Cadena-Cepeda, Fernando (1977) Temperature effects on the activity coefficient of the bicarbonate ion. Dissertation (Ph.D.), California Institute of Technology. doi:10.7907/DX7Y-8N64. https://resolver.caltech.edu/CaltechTHESIS:04292014-085219405

Abstract

Natural waters may be chemically studied as mixed electrolyte solutions. Some important equilibrium properties of natural waters are intimately related to the activity-concentration ratios (i.e., activity coefficients) of the ions in solution. An Ion Interaction Model, which is based on Pitzer's (1973) thermodynamic model, is proposed in this dissertation. The proposed model is capable of describing the activity coefficient of ions in mixed electrolyte solutions. The effects of temperature on the equilibrium conditions of natural waters and on the activity coefficients of the ions in solution, may be predicted by means of the Ion Interaction Model presented in this work.

### DATA ENTRIES
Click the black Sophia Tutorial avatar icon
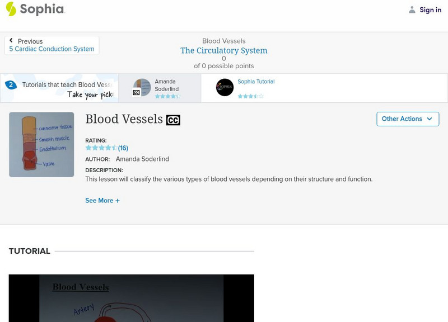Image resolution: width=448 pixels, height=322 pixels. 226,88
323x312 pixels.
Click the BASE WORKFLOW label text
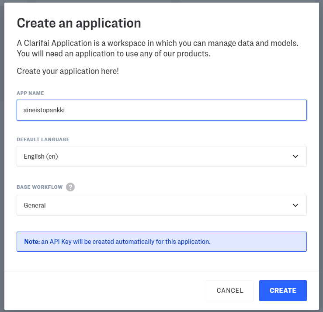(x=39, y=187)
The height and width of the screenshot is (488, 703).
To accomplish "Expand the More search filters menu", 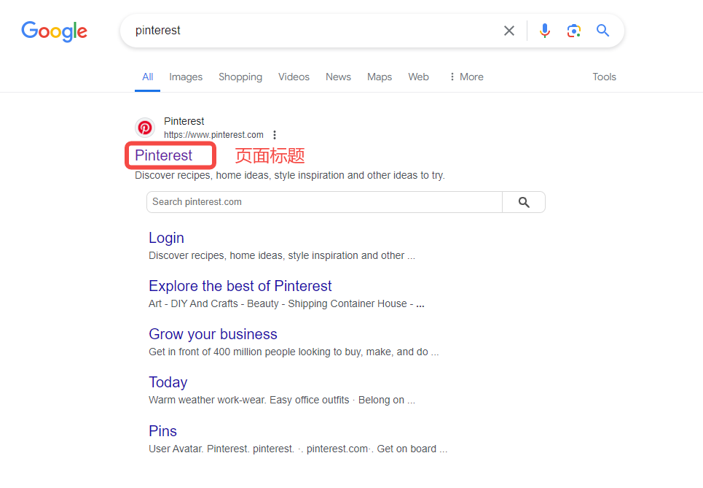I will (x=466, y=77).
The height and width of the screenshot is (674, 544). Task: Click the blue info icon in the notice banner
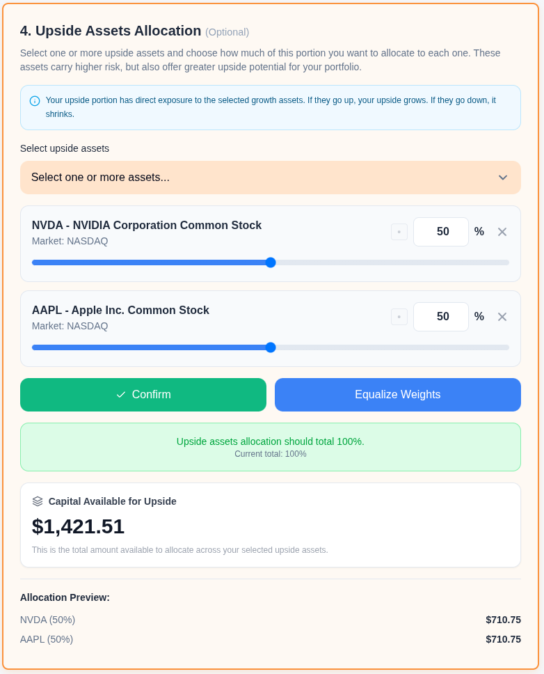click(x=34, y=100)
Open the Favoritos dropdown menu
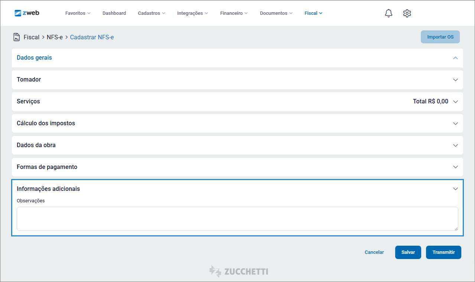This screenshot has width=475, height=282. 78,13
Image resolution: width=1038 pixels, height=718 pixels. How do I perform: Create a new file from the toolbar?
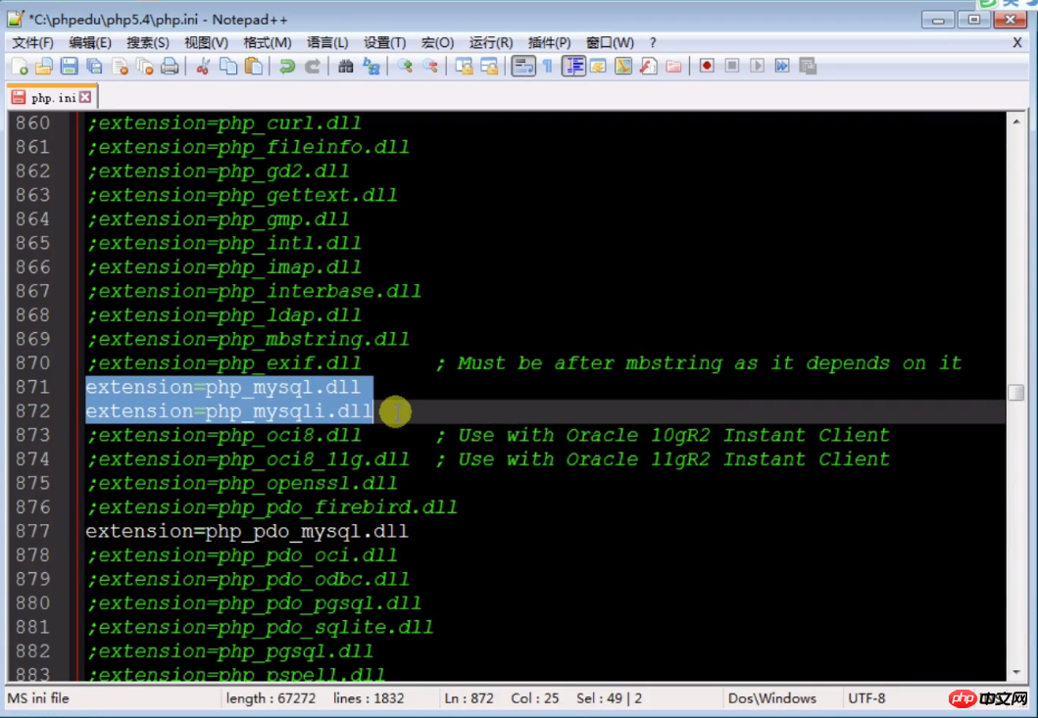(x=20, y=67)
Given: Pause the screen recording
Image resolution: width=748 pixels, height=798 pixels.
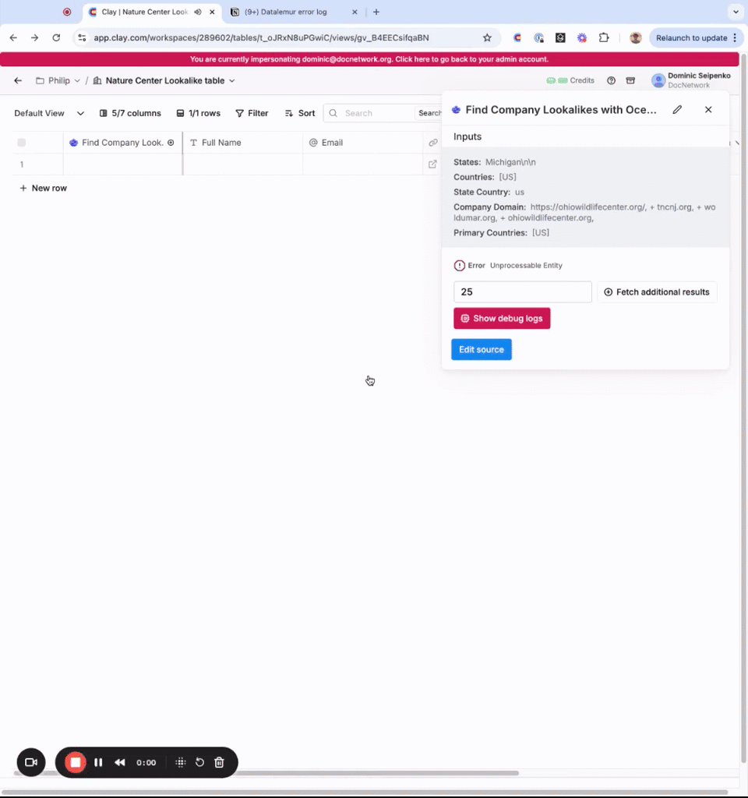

### JOBS
**1)** In the dissertation abstract, begin at the words "Natural waters may" and stop after "in this work.". Write that passage out, substituting "multicomponent electrolyte solutions" for "mixed electrolyte solutions".
**2)** According to the dissertation abstract, what is the proposed Ion Interaction Model based on?
Answer using only the dissertation abstract.

### ANSWERS
**1)**
Natural waters may be chemically studied as multicomponent electrolyte solutions. Some important equilibrium properties of natural waters are intimately related to the activity-concentration ratios (i.e., activity coefficients) of the ions in solution. An Ion Interaction Model, which is based on Pitzer's (1973) thermodynamic model, is proposed in this dissertation. The proposed model is capable of describing the activity coefficient of ions in multicomponent electrolyte solutions. The effects of temperature on the equilibrium conditions of natural waters and on the activity coefficients of the ions in solution, may be predicted by means of the Ion Interaction Model presented in this work.

**2)** Pitzer's (1973) thermodynamic model.